Nothing but the records, transcribed verbatim and stripped of images, should appear in the answer.

### MATERIAL FOR THIS EXERCISE
'''

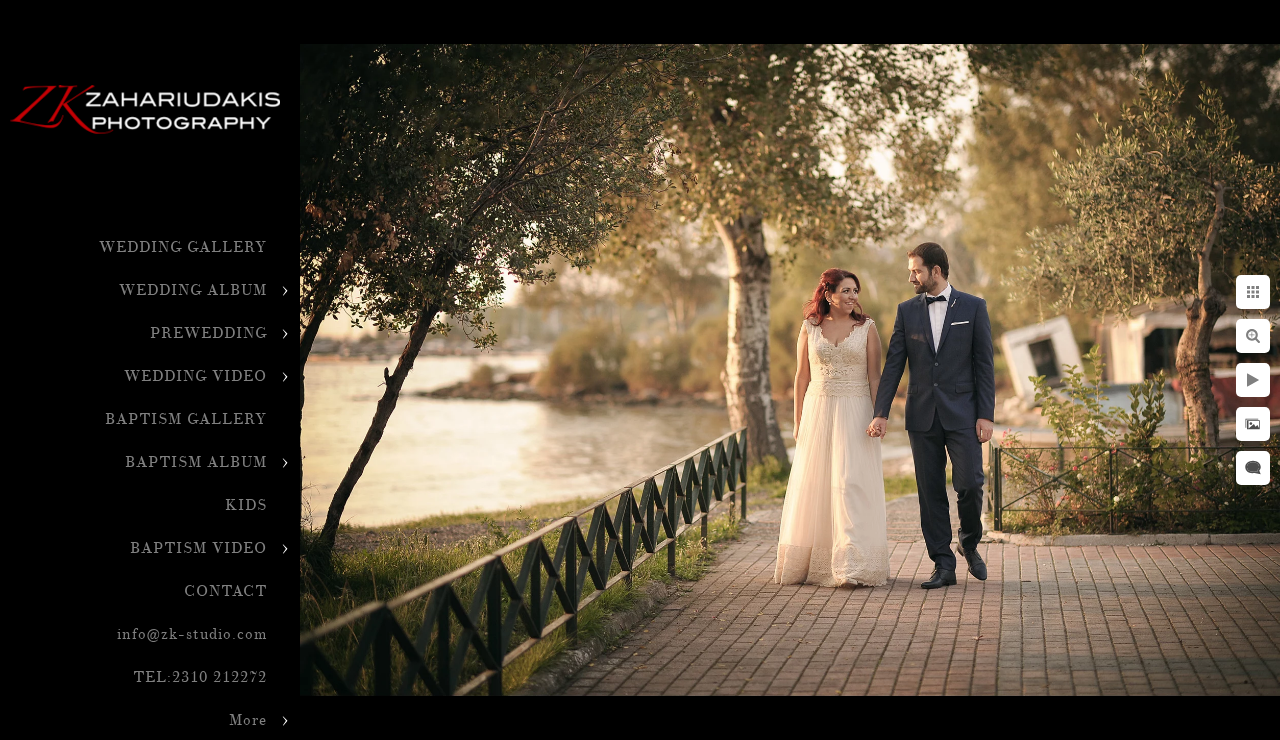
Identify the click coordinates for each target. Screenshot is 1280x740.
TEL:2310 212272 (200, 677)
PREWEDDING (208, 333)
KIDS (246, 505)
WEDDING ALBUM (193, 290)
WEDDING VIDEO (195, 376)
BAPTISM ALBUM (196, 462)
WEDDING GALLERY (183, 247)
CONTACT (225, 591)
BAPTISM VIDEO (198, 548)
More (248, 720)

'''

### RESULT OF THE EXERCISE
Identify the click coordinates for each target. Screenshot is 1280x740.
TEL:2310 212272 (200, 677)
PREWEDDING (208, 333)
KIDS (246, 505)
WEDDING ALBUM (193, 290)
WEDDING VIDEO (195, 376)
BAPTISM ALBUM (196, 462)
WEDDING GALLERY (183, 247)
CONTACT (225, 591)
BAPTISM VIDEO (198, 548)
More (248, 720)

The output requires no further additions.